The input:

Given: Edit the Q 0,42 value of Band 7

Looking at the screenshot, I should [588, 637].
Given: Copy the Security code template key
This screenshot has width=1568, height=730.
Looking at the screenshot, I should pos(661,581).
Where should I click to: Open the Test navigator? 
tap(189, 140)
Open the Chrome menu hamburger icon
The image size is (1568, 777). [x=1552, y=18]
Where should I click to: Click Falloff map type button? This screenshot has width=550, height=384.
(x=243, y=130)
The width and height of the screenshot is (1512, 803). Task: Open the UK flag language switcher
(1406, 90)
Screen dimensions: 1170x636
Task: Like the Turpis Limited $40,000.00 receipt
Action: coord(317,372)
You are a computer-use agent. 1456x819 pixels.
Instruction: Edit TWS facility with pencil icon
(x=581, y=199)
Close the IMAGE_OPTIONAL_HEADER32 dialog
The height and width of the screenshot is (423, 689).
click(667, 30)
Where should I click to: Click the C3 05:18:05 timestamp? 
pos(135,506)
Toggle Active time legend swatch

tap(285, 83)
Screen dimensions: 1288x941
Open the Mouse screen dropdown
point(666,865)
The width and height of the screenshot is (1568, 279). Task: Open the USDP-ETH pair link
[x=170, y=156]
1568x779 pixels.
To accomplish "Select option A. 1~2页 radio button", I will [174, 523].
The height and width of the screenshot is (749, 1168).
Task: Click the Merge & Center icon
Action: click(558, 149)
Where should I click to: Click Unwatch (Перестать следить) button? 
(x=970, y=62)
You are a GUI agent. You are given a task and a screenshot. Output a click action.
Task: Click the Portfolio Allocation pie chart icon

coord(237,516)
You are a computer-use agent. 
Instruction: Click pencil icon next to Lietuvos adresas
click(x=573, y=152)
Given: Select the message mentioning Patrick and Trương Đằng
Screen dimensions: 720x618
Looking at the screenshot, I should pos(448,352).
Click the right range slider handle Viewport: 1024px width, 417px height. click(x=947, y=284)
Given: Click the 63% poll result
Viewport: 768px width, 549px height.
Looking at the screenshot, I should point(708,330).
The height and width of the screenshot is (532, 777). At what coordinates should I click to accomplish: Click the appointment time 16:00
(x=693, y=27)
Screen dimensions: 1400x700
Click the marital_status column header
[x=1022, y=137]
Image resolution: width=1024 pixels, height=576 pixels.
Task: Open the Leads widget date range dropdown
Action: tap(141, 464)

Given exercise: Rewrite the material above, swapping every "Where should I click to" for "Where do I click to" and leaving everything else the same.

Reply:
Given: Edit the Q 0,42 value of Band 7

Looking at the screenshot, I should [588, 637].
Given: Copy the Security code template key
This screenshot has width=1568, height=730.
Looking at the screenshot, I should pos(661,581).
Where do I click to: Open the Test navigator? 
tap(189, 140)
Open the Chrome menu hamburger icon
The image size is (1568, 777). [x=1552, y=18]
Where do I click to: Click Falloff map type button? This screenshot has width=550, height=384.
(x=243, y=130)
The width and height of the screenshot is (1512, 803). Task: Open the UK flag language switcher
(1406, 90)
Screen dimensions: 1170x636
Task: Like the Turpis Limited $40,000.00 receipt
Action: coord(317,372)
You are a computer-use agent. 1456x819 pixels.
Instruction: Edit TWS facility with pencil icon
(x=581, y=199)
Close the IMAGE_OPTIONAL_HEADER32 dialog
The height and width of the screenshot is (423, 689).
click(667, 30)
Where do I click to: Click the C3 05:18:05 timestamp? 
pos(135,506)
Toggle Active time legend swatch

tap(285, 83)
Screen dimensions: 1288x941
Open the Mouse screen dropdown
point(666,865)
The width and height of the screenshot is (1568, 279). Task: Open the USDP-ETH pair link
[x=170, y=156]
1568x779 pixels.
To accomplish "Select option A. 1~2页 radio button", I will [174, 523].
The height and width of the screenshot is (749, 1168).
Task: Click the Merge & Center icon
Action: click(558, 149)
Where do I click to: Click Unwatch (Перестать следить) button? 
(x=970, y=62)
You are a GUI agent. You are given a task and a screenshot. Output a click action.
Task: Click the Portfolio Allocation pie chart icon

coord(237,516)
You are a computer-use agent. 
Instruction: Click pencil icon next to Lietuvos adresas
click(x=573, y=152)
Given: Select the message mentioning Patrick and Trương Đằng
Screen dimensions: 720x618
Looking at the screenshot, I should pos(448,352).
Click the right range slider handle Viewport: 1024px width, 417px height. click(x=947, y=284)
Given: Click the 63% poll result
Viewport: 768px width, 549px height.
Looking at the screenshot, I should point(708,330).
The height and width of the screenshot is (532, 777). At what coordinates should I click to accomplish: Click the appointment time 16:00
(x=693, y=27)
Screen dimensions: 1400x700
Click the marital_status column header
[x=1022, y=137]
Image resolution: width=1024 pixels, height=576 pixels.
Task: Open the Leads widget date range dropdown
Action: tap(141, 464)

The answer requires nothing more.